[Word and element location records]
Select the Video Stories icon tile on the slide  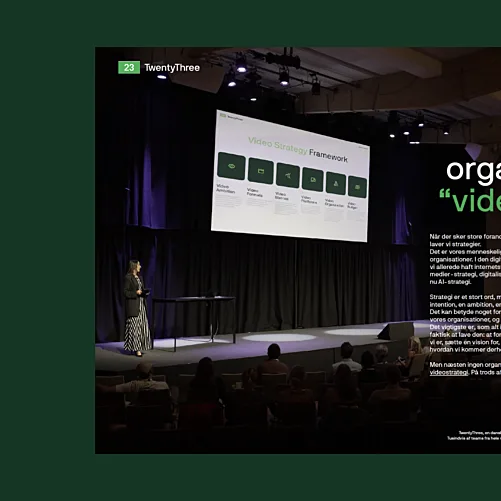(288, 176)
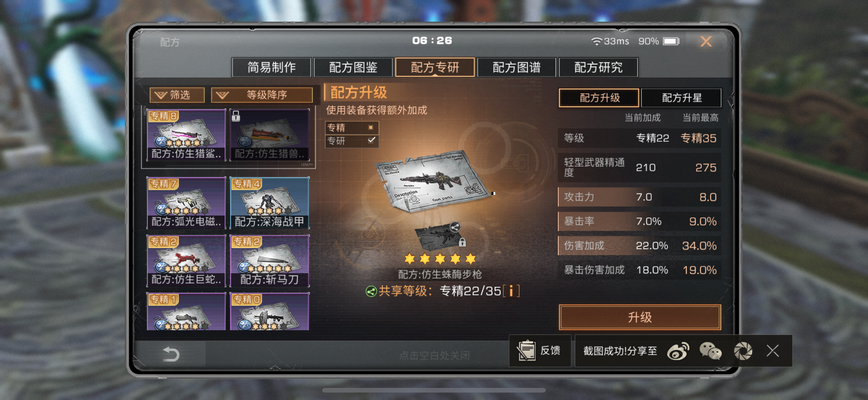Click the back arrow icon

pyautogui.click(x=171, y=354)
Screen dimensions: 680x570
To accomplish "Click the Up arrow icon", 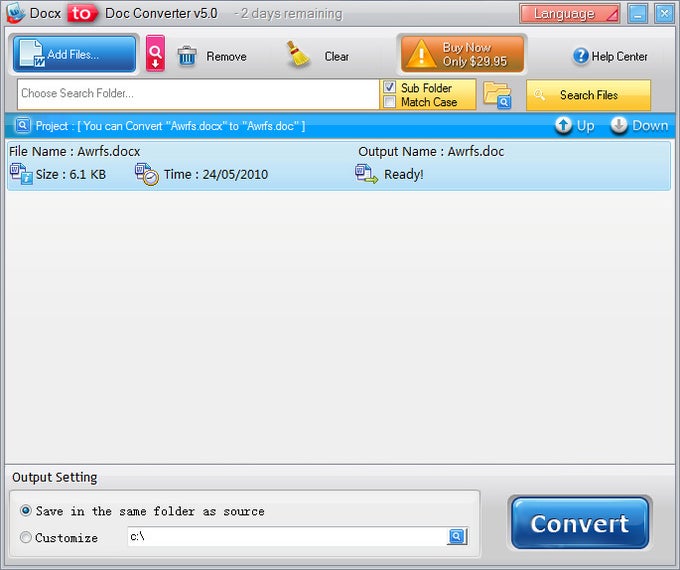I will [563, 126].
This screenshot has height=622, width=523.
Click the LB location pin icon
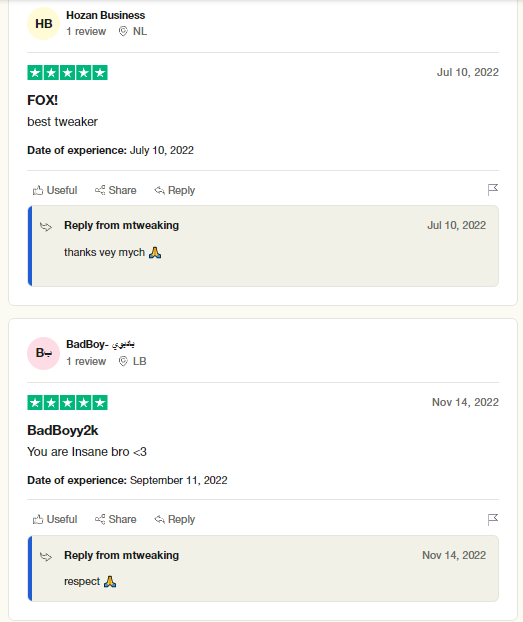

* * *

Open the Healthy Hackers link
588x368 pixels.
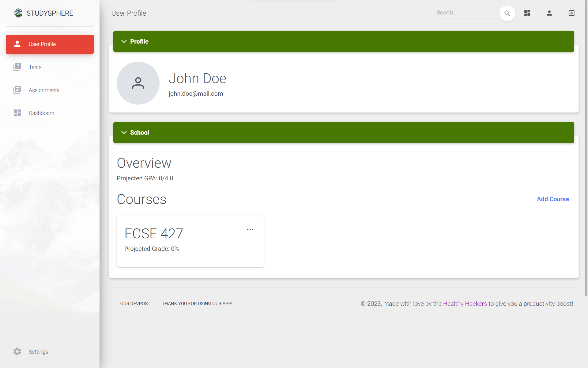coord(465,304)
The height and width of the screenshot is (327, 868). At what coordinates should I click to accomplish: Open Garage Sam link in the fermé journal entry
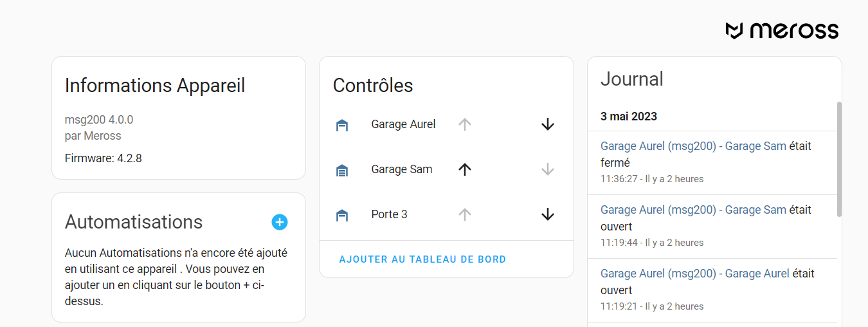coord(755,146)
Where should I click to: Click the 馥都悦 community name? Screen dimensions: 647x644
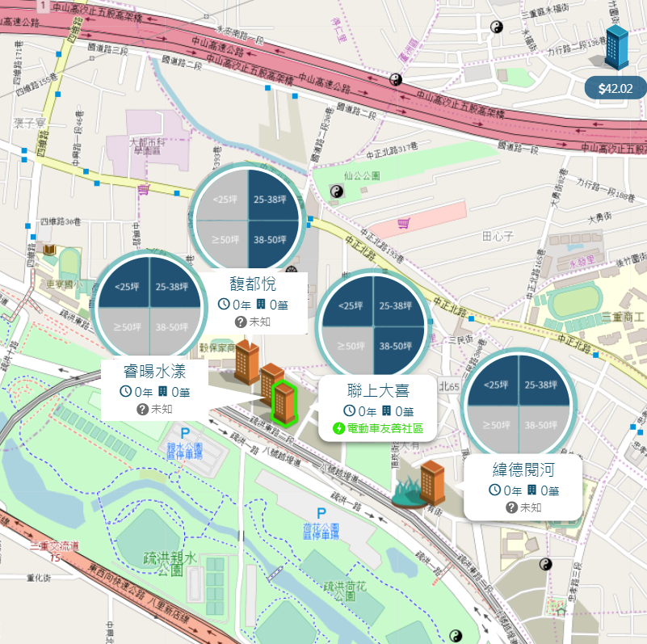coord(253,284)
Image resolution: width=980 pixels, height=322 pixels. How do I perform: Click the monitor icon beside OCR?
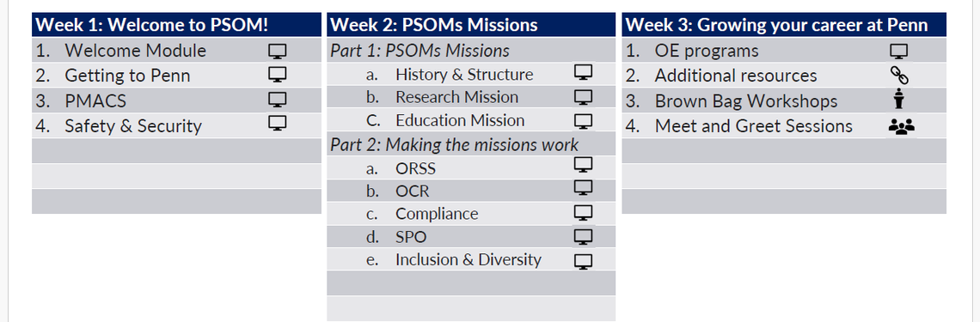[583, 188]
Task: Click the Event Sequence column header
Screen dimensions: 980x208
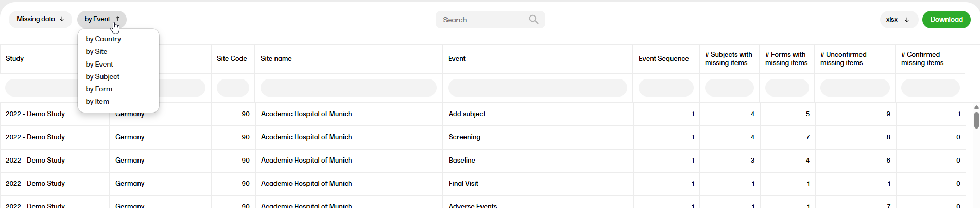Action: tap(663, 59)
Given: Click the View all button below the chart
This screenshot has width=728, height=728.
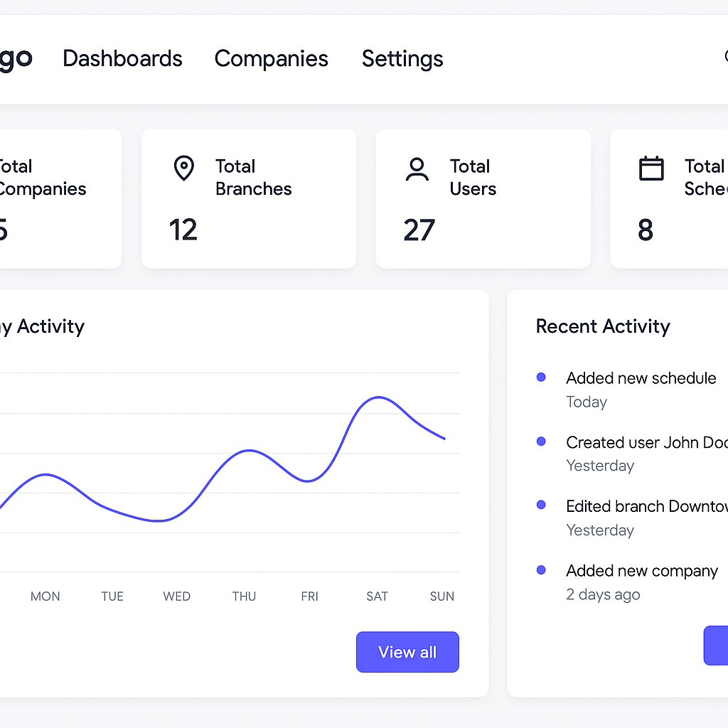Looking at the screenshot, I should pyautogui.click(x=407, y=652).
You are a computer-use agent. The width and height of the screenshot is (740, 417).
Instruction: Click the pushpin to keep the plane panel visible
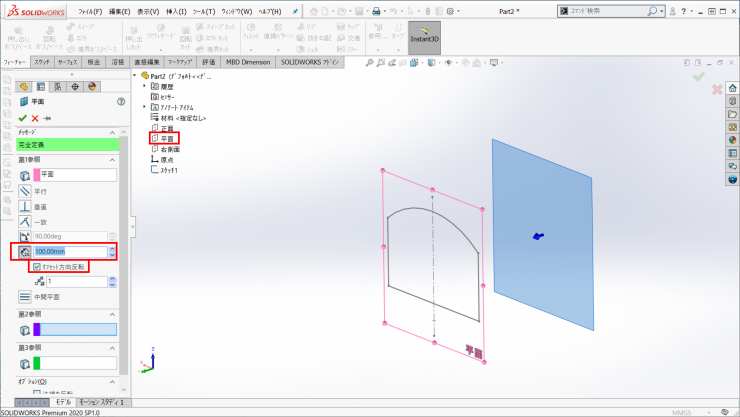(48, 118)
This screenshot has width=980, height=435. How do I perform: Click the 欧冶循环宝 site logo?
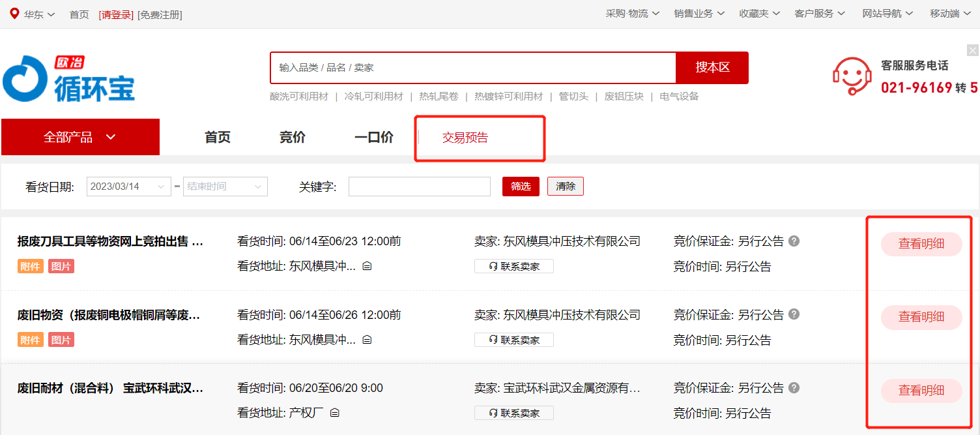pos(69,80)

==

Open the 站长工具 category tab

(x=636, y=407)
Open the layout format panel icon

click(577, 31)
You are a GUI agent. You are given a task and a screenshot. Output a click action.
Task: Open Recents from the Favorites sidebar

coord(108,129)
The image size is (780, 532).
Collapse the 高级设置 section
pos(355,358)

Direction: Repeat verbatim the lines of the records that begin with the line containing "Open the layout format panel icon" and run through the line containing "pos(355,358)", including both of those lines.

Response:
Open the layout format panel icon

click(577, 31)
You are a GUI agent. You are given a task and a screenshot. Output a click action.
Task: Open Recents from the Favorites sidebar

coord(108,129)
The image size is (780, 532).
Collapse the 高级设置 section
pos(355,358)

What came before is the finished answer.